第8話 黒き魂
拡散していた黒い靄はやがて一箇所に収束し始めた。
それを見ていたレイヴとアーニャは最初何が起きているのか理解出来ないでいた。
しかし視界が晴れ、収束の中心にいるのがルインであると理解した時、二人はルインのもとへと駆け出していた。

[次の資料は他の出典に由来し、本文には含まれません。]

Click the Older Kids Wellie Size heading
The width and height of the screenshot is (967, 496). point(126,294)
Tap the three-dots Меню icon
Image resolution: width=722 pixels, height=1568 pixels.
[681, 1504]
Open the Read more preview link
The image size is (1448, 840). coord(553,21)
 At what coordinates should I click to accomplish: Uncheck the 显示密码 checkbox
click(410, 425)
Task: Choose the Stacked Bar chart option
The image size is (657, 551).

倒れゆくルインの体を受け止めたレイヴは未だ何の反応も示さないルインの体を必死に揺すった。
「ルイン! ルインしっかりしろ!」
やがてルインはゆっくりと目を開けた。
その刹那ルインの肉体からどす黒い炎のようなオーラが立ち上り、澄んだ青い瞳は真っ赤なルビーのような色へと変貌した。
「なっ!?」
突然のことに驚いたレイヴは思わず叫び声を上げそうになるも、その声はルインの手によって掻き消された。
「騒々しい。少し黙っておれ」
「レイヴを離しなさい!」
「ほう。小娘、少しは魔法が使えるようじゃな」
アーニャは杖をルインへと向けたが動揺しているのか手の震えを隠せずにいた。
「怯えるなすぐ殺してっ……! ちっ……ルイン、お主まだ抗うか!」
突如ルインが苦しみだしたことでその手から開放されたレイヴをアーニャは素早く抱きとめた。
「しっかりしてレイヴ!」
「お、俺は大丈夫だ。あいつはどうなったんだ……」
「分からないわ。急に苦しみだして」
「あれは、ルインじゃない。誰かがルインの体を乗っ取っている……」
「そんな……」
ただただ見守ることしか出来ない二人の眼の前でルインは苦しみながらのたうち回っていた。
それはまるで自分の中の何かと戦っているかのように見えた。